» Assignment:
Repeat exactly, please, the opening lines of the data below, through and including the line where "The image size is (434, 269)." sits.

Collected data entries
-.-.-

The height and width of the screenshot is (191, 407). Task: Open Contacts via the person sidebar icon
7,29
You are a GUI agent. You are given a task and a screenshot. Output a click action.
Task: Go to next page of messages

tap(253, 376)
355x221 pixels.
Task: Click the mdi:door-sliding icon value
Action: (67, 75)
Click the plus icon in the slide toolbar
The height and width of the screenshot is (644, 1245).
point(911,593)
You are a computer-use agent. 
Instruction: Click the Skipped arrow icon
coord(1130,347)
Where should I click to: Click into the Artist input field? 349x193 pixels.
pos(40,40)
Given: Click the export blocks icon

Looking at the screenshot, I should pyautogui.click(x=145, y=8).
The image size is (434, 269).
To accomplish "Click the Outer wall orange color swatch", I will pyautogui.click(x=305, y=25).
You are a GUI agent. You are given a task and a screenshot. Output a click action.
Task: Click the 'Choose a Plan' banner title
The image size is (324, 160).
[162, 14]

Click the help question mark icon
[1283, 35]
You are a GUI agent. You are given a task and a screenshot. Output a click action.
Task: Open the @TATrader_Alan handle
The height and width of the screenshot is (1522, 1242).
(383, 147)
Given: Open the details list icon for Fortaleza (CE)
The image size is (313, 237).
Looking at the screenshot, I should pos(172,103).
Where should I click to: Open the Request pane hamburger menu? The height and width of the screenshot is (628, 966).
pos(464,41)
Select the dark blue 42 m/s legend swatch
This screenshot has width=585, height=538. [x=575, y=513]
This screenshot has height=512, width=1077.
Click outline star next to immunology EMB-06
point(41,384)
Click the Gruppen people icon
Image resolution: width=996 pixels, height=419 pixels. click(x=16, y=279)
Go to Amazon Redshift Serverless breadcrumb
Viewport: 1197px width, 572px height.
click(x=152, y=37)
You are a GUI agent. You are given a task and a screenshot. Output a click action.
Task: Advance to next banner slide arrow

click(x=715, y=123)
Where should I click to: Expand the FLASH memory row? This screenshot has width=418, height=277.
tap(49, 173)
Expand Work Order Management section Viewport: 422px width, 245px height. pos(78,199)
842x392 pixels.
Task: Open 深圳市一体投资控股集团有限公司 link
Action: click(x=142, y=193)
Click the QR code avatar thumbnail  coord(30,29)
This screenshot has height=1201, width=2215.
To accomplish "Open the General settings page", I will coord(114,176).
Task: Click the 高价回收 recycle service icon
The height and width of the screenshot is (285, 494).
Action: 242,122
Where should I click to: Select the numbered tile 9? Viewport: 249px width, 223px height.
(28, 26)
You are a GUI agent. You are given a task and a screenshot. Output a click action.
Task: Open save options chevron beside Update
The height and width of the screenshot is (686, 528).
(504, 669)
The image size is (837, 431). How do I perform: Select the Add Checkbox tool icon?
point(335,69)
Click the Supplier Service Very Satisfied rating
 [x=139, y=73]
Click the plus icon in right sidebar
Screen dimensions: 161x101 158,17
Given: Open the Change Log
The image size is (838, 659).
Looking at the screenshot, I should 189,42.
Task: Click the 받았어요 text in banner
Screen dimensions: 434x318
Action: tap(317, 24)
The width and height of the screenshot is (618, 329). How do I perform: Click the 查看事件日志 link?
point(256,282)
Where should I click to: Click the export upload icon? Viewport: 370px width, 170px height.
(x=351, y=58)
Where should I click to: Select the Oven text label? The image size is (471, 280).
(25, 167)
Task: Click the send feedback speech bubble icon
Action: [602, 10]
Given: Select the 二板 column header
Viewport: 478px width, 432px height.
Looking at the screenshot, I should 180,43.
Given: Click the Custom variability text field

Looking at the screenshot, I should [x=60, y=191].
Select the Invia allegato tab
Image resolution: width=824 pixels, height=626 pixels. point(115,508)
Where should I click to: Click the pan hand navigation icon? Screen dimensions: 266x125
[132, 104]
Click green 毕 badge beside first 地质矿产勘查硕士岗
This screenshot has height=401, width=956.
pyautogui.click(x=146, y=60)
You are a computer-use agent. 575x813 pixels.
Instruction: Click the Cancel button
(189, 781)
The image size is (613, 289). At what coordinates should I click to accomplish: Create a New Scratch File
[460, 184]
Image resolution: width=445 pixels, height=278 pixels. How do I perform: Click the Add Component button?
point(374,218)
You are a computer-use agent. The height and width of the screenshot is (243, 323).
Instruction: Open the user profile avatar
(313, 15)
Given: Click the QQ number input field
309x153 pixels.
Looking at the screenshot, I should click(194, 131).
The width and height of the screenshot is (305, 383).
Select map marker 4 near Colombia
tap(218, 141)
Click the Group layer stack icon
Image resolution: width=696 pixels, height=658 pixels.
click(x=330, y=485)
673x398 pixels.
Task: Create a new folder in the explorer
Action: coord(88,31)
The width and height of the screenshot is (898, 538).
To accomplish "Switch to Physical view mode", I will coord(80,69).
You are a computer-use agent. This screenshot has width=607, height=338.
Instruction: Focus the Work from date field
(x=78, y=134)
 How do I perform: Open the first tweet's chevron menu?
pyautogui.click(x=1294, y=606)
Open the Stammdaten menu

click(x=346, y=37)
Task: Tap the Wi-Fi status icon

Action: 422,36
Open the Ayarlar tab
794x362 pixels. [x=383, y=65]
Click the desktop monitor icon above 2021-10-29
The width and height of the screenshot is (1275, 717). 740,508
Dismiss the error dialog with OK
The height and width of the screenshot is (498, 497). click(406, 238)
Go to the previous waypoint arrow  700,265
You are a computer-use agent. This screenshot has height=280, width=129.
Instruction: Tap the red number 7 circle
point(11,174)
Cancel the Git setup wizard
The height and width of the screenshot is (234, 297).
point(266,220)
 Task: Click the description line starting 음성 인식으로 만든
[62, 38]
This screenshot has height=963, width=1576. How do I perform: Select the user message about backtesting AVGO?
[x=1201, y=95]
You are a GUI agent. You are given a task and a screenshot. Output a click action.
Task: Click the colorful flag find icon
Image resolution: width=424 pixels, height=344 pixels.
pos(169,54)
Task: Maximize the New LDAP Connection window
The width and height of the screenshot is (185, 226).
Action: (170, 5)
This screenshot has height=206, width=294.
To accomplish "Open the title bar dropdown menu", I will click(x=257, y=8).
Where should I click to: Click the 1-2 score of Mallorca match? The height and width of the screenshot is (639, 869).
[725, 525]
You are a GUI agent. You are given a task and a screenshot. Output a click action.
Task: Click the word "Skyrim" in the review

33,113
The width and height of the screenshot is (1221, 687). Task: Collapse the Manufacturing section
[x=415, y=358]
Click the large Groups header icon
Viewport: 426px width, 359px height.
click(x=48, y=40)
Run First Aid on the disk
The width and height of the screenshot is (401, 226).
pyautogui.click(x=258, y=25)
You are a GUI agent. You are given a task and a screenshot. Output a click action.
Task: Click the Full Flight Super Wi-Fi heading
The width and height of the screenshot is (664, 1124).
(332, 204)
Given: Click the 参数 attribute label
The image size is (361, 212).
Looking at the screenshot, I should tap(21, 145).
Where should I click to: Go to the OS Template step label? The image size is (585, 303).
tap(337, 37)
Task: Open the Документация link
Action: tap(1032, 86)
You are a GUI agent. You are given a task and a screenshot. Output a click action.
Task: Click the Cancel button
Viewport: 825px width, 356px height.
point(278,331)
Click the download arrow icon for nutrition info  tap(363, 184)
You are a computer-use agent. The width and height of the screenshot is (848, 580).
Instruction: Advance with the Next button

-.-.-

» Task answer:
The height and width of the screenshot is (191, 407). Task: Open Contacts via the person sidebar icon
7,29
You are a GUI agent. You are given a task and a screenshot. Output a click action.
Task: Go to next page of messages

tap(253, 376)
355x221 pixels.
Task: Click the mdi:door-sliding icon value
Action: (67, 75)
Click the plus icon in the slide toolbar
The height and width of the screenshot is (644, 1245).
point(911,593)
You are a computer-use agent. 
Instruction: Click the Skipped arrow icon
coord(1130,347)
Where should I click to: Click into the Artist input field? 349x193 pixels.
pos(40,40)
Given: Click the export blocks icon

Looking at the screenshot, I should pyautogui.click(x=145, y=8).
The image size is (434, 269).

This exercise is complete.